There is no known cure for schizophrenia. In 1952, however, it was discovered that certain drugs used for physical ailments could control hallucinations and other symptoms of schizophrenia. Today medications are the primary means of helping the person with schizophrenia. Many patients need to take some medication all the time; others, only when the disease is most active.
Counseling with patients and their families helps to reduce stress, educate patients and family members about the disease, and help the patients keep up their social skills so that they are not so alone. There are self-help organizations in many communities that support family members.
Medications have allowed most persons with schizophrenia to remain in their own communities rather than in mental hospitals. How independently a schizophrenia patient can live depends upon the severity of his or her disease.
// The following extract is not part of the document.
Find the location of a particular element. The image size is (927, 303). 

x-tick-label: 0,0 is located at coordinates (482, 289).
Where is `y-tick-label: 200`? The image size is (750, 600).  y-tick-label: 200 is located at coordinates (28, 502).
Some patients can work and live on their own with minimal support. Others may work part time at supervised jobs and live at home with family. Others who cannot work may attend a social and recreational treatment program during the day and live in a supervised group home with other patients.
A Hopeful Future
There is still much to learn, but we have come a long way since the time of witches and devils. New forms of imaging (CT scans, MR scans) are helping us understand how the brain works. Studies in genetics may help us predict who may be vulnerable to the disease, and new forms of medication may help us treat schizophrenia more effectively. The future for those with schizophrenia and their families looks more hopeful than ever before.